Finalmente, hay un episodio en la vida de nuestro biografiado que vale la pena recordar. Ha sido desde siempre motivo de análisis. Desde que se casó con Jenny, a la familia se integró una muchacha, una sierva perteneciente a la decadente y aristocrática familia de los Westphalen. Era una jovencita entregada en calidad de regalo a la mujer de Marx para que le sirviera e hiciera llevadera la vida. Esta sirvienta aguantó estoicamente las pobrezas de la familia sin recibir nunca un centavo. Era de aspecto agradable y juvenil. Marx la embarazó. Cuando su esposa se enteró quedó devastada. Nació el niño, pero Marx jamás lo reconoció. El niño debí­a visitar a su madre entrando por la puerta trasera de la casa y nunca tuvo derecho a mezclarse con la familia. Los rumores atribuí­an el niño a Engels, cosa que Marx jamás desmintió. Es decir, no sólo embarazó a una humilde trabajadora doméstica (como en una pésima telenovela mexicana), sino que además dejó que el niño fuera atribuido a su mejor amigo y mecenas. Se supo la verdad porque Engels en su lecho de muerte la confesó. Más tarde, esta sirvienta, llamada Helene Demuth, fue a trabajar al hogar de Engels quien, cuando falleció, la enterró junto a Marx en el panteón familiar. Nobleza obliga.

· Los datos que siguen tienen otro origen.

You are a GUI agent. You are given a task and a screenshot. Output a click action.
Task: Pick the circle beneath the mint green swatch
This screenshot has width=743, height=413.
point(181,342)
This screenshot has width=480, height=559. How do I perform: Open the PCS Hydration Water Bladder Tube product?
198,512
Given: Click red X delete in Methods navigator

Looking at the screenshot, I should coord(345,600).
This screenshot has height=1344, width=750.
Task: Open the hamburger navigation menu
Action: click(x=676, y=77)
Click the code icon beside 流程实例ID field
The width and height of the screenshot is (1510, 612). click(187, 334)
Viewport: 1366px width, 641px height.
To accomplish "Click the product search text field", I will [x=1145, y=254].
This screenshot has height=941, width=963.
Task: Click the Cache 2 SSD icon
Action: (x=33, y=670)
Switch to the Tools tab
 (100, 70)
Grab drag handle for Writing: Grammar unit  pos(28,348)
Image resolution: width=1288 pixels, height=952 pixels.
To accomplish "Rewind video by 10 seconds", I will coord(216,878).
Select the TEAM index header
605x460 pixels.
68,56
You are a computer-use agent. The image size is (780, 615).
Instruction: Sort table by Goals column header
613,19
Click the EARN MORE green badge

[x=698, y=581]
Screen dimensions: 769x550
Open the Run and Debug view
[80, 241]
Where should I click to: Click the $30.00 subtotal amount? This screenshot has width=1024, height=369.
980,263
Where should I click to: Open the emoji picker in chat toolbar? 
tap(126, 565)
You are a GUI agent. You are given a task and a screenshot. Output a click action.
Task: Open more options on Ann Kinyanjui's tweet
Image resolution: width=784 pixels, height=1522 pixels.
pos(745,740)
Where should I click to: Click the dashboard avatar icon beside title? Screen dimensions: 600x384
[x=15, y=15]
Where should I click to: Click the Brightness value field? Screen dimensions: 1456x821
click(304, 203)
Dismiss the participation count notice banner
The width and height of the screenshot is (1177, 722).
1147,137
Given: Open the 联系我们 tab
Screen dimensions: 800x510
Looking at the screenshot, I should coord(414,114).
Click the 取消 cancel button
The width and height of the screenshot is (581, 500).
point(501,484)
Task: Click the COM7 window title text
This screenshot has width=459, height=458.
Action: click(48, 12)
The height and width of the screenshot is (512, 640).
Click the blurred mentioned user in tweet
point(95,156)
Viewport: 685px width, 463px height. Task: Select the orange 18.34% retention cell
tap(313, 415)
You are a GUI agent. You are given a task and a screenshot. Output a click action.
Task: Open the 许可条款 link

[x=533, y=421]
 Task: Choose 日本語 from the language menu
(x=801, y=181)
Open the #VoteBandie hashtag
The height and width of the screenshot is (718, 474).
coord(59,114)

Marx murió en 1883 afectado por el deceso de su hija Jenny dos meses antes. Ya en 1881 habí­a fallecido su esposa. Al entierro del pensador acudieron once personas. Engels publicó póstumamente casi toda la obra de su amigo. Las ideas marxistas han sufrido interpretaciones diversas. En mi opinión, esta lí­nea de pensamiento ha hecho más mal que bien. Para los graves problemas del hombre propone un remedio peor que la enfermedad.

«A lo que más llega el materialismo contemplativo, es decir, el materialismo que no concibe la sensoriedad como actividad práctica, es a contemplar a los individuos dentro de la ¡sociedad civil»».
«Bienvenida sea cualquier crí­tica inspirada en un juicio cientí­fico. Contra los prejuicios de la llamada opinión pública, a la que nunca hice concesiones, mi divisa es, hoy como ayer, la gran frase del gran florentino: «segui el tuo corso, e lascia dir la genti.» (sigue tu curso y deja que la gente hable).»

El Capital, Tomo I, Prólogo.

«Charlar y hacer son cosas diferentes, más bien antagónicas.»

De una carta a su hija

«El comunismo no priva al hombre de la libertad de apropiarse del fruto de su trabajo, lo único de lo que lo priva es de la libertad de esclavizar a otros por medio de tales apropiaciones.»
«El ejecutivo del Estado moderno no es otra cosa que un comité de administración de los negocios de la burguesí­a.»
«… el idealismo, naturalmente, no conoce la actividad real, sensorial, como tal.»

Tesis sobre Feuerbach; 1

«El obrero tiene más necesidad de respeto que de pan.»
«El poder polí­tico es simplemente el poder organizado de una clase para oprimir a otra.»
«La burguesí­a no solo forja su propia destrucción, sino también a su propio sepulturero: el proletariado.»
«Los filósofos no han hecho más que interpretar de diversos el mundo, pero de lo que se trata es de transformarlo.»